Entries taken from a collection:
···

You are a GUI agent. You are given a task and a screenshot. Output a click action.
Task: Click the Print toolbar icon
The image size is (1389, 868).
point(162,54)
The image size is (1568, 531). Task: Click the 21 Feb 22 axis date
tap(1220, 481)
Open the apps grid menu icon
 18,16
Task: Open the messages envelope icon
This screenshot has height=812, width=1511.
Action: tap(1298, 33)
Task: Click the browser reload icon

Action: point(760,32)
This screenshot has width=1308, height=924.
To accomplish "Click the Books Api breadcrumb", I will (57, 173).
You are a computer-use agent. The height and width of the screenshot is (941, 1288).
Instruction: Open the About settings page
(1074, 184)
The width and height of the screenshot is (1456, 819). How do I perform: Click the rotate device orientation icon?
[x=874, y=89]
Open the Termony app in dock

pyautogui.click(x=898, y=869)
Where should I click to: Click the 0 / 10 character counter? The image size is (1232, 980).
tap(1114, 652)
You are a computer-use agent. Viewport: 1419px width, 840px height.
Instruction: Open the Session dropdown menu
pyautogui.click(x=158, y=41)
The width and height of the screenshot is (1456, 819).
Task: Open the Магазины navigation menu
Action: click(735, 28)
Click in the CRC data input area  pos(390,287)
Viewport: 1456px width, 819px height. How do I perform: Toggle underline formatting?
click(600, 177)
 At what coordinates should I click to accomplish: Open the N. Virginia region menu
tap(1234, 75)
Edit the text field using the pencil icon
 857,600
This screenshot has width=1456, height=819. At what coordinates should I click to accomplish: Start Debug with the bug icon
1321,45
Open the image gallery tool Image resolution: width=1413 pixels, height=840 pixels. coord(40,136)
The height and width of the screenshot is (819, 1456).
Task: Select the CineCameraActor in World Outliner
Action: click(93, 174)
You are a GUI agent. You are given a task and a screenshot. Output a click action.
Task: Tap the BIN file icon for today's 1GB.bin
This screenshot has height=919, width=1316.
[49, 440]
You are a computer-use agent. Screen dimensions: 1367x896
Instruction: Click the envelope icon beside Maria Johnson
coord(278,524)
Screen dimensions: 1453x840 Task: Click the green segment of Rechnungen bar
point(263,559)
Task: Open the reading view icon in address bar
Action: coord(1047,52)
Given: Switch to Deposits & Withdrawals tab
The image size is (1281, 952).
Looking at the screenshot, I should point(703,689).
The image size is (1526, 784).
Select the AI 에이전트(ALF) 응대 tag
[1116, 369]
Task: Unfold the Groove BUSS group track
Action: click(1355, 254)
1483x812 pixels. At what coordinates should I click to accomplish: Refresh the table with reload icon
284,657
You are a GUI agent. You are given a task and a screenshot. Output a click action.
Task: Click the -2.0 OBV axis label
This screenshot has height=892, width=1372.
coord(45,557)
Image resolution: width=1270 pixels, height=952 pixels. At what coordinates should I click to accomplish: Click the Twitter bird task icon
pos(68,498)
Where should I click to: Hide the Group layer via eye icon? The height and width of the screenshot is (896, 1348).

···

- _Work to be completed_
Would you mind copying all of the records exactly?

- _Answer space_
You are a GUI agent. You are given a task and a screenshot. Output a click action.
Task: Click the Print toolbar icon
The image size is (1389, 868).
point(162,54)
The image size is (1568, 531). Task: Click the 21 Feb 22 axis date
tap(1220, 481)
Open the apps grid menu icon
 18,16
Task: Open the messages envelope icon
This screenshot has height=812, width=1511.
Action: tap(1298, 33)
Task: Click the browser reload icon

Action: point(760,32)
This screenshot has width=1308, height=924.
To accomplish "Click the Books Api breadcrumb", I will (57, 173).
You are a computer-use agent. The height and width of the screenshot is (941, 1288).
Instruction: Open the About settings page
(1074, 184)
The width and height of the screenshot is (1456, 819). How do I perform: Click the rotate device orientation icon?
[x=874, y=89]
Open the Termony app in dock

pyautogui.click(x=898, y=869)
Where should I click to: Click the 0 / 10 character counter? The image size is (1232, 980).
tap(1114, 652)
You are a computer-use agent. Viewport: 1419px width, 840px height.
Instruction: Open the Session dropdown menu
pyautogui.click(x=158, y=41)
The width and height of the screenshot is (1456, 819).
Task: Open the Магазины navigation menu
Action: click(735, 28)
Click in the CRC data input area  pos(390,287)
Viewport: 1456px width, 819px height. How do I perform: Toggle underline formatting?
click(600, 177)
 At what coordinates should I click to accomplish: Open the N. Virginia region menu
tap(1234, 75)
Edit the text field using the pencil icon
 857,600
This screenshot has width=1456, height=819. At what coordinates should I click to accomplish: Start Debug with the bug icon
1321,45
Open the image gallery tool Image resolution: width=1413 pixels, height=840 pixels. coord(40,136)
The height and width of the screenshot is (819, 1456).
Task: Select the CineCameraActor in World Outliner
Action: click(93, 174)
You are a GUI agent. You are given a task and a screenshot. Output a click action.
Task: Tap the BIN file icon for today's 1GB.bin
This screenshot has height=919, width=1316.
[49, 440]
You are a computer-use agent. Screen dimensions: 1367x896
Instruction: Click the envelope icon beside Maria Johnson
coord(278,524)
Screen dimensions: 1453x840 Task: Click the green segment of Rechnungen bar
point(263,559)
Task: Open the reading view icon in address bar
Action: coord(1047,52)
Given: Switch to Deposits & Withdrawals tab
The image size is (1281, 952).
Looking at the screenshot, I should point(703,689).
The image size is (1526, 784).
Select the AI 에이전트(ALF) 응대 tag
[1116, 369]
Task: Unfold the Groove BUSS group track
Action: click(1355, 254)
1483x812 pixels. At what coordinates should I click to accomplish: Refresh the table with reload icon
284,657
You are a GUI agent. You are given a task and a screenshot. Output a click action.
Task: Click the -2.0 OBV axis label
This screenshot has height=892, width=1372.
coord(45,557)
Image resolution: width=1270 pixels, height=952 pixels. At what coordinates should I click to accomplish: Click the Twitter bird task icon
pos(68,498)
Where should I click to: Hide the Group layer via eye icon? The height and width of the screenshot is (896, 1348).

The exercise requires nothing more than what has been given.